Each vintage of Pétrus is then the result of this exceptional terroir combined with extreme care all along the process. The grapes are picked by hand, destemmed, and since 2009 an optical sorter has replaced hand sorting. They are gently crushed before vinification in concrete vats. Maceration usually lasts 15 to 21 days to extract only the softest and most mature tannins from the skins and the pits. Half the juice is gently pumped over in the morning and the other half in the evening. After maceration the juice goes into another vat for the malo-lactic fermentation.

The must is lightly pressed and sometimes the press wine is incorporated into the final blend. After the malo-lactic fermentation is complete each vat is tasted and those which are good enough are blended together before the wine is aged in barrels. Only 50% of the French oak barrels are new. When these are received from the coopers they are filled with water for 15 days in order to get rid of the most aggressive tannins. The barrels are closed with a silicon bung from the very start in order to protect the wine from contact with oxygen. There is no ullage. The wines are racked every three months. The aging varies in length from one vintage to another depending on the quality of the grapes. The wines are fined and filtered prior to bottling.

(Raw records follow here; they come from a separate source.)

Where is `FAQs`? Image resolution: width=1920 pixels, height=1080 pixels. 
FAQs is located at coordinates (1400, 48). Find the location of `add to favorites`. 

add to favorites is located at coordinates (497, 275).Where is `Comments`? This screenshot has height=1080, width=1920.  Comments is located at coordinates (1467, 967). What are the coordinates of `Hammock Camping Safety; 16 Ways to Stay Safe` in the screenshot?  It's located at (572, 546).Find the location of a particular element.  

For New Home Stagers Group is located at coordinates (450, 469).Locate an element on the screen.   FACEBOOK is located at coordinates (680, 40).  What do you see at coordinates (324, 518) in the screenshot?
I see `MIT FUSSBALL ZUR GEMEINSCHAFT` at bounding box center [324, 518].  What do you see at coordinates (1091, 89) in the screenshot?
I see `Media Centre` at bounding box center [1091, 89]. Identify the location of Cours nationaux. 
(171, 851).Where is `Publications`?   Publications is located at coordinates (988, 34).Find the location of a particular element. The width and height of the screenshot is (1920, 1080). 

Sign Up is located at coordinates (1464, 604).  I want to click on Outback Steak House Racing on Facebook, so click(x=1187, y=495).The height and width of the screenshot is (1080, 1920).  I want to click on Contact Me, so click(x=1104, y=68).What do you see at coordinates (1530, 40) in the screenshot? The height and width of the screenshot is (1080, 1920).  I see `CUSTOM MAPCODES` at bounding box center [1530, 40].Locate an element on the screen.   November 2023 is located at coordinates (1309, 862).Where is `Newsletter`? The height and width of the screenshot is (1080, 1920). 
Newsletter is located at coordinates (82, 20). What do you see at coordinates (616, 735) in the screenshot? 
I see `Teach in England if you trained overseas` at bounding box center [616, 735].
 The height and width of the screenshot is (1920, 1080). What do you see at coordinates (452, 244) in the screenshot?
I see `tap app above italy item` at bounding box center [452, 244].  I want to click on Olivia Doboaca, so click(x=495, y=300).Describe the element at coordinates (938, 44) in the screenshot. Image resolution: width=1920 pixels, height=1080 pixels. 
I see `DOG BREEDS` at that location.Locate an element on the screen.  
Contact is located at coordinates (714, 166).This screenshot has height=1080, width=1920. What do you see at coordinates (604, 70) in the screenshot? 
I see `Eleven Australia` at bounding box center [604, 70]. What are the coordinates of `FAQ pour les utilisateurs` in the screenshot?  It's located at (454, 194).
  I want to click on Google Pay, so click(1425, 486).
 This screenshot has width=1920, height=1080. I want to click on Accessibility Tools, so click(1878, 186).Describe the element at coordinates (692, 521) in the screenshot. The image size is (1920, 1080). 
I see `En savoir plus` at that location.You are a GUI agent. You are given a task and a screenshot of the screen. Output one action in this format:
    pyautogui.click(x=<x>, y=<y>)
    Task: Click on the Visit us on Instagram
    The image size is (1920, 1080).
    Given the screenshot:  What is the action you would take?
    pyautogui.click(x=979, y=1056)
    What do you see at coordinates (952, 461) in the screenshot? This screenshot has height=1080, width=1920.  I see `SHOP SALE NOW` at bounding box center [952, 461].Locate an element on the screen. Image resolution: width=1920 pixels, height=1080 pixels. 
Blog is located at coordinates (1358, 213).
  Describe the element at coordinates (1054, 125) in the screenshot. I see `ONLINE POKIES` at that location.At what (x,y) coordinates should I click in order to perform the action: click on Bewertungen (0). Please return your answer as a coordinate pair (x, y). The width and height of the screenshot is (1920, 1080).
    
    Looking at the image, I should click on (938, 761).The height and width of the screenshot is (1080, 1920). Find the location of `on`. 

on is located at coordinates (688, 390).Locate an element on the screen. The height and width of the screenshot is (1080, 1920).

Pétrus is a rich, full wine with a velvety texture and a bouquet of cassis, violet and truffle. Although an opulent wine with dense fruit, it is distinctive by its incredible harmony and exceptional length on the palate. For the best vintages, it is advisable to wait 15 years before tasting the wine, but Petrus can age well for more than fifty years. A few lucky ones will have the chance to taste these Pétrus 2010 in 2060… before that good luck with your bids !!